Check out www.dripworks.com for perhaps a more complete systems solution.


----------



## fishingpol

Is the well being used for domestic water service right now?  If so, you will probably need a backflow device installed.  Most towns require it.  If the well is just for irrigation, you are ok.  Rainbird is a good brand and parts are readily available at box stores.  Many landscapers use a supplier to get difficult parts that are not readily available to homeowners.  Rainbird has a design service on their site and their may be others out there.  I think careful reading and an understanding of how a system works can help you design one. 

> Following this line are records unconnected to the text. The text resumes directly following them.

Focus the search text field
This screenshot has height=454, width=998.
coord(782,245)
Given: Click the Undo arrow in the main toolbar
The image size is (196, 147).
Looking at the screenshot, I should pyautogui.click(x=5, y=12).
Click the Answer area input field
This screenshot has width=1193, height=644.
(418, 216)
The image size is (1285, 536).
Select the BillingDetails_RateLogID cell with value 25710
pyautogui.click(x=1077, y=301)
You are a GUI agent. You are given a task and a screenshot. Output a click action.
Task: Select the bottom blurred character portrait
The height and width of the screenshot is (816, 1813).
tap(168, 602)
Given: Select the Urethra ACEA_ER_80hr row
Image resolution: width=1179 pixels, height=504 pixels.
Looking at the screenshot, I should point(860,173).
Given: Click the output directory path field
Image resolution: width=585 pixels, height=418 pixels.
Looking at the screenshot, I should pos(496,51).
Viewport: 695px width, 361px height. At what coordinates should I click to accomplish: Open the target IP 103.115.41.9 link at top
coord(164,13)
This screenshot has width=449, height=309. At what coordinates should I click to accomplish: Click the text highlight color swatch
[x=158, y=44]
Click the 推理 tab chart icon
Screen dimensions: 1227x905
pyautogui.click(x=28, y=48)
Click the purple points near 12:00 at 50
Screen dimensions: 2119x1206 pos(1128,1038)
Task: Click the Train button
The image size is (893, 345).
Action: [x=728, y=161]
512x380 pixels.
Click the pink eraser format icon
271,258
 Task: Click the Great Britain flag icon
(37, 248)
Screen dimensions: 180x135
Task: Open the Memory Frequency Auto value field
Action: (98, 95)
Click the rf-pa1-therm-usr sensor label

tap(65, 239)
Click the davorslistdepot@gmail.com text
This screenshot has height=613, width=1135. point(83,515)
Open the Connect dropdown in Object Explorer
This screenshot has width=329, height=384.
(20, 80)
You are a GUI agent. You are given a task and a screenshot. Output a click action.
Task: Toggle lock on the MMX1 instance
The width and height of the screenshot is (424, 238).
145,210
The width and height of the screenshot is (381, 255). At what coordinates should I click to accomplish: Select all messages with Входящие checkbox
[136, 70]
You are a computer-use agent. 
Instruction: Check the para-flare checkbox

As far as a well, at my job we have a 700' well with a large pressure tank.  We have iron in the water but not much of a problem for the heads.  The building siding does get stained if the heads are not adjusted correctly or when wind blows the water at night.  The well has pretty much been problem free except last year when the gears on the motor to the wet end stopped meshing.  The bolts loosened up over time, and caused it most likely.  The drop pipe in the well is 1 1/4" galvanized, due to the size of the motor.  Smaller systems can use plastic pipe.  It depends on the pump size and torque.  At the top of the well, at the wedge connection, it goes to black poly pipe to the tank, a few brass and bronze fittings on the pressure switch and all black poly from there.   There is so much to consider as far as sprays and rotors, patterns of spray, length of zone run time, gallons per minute...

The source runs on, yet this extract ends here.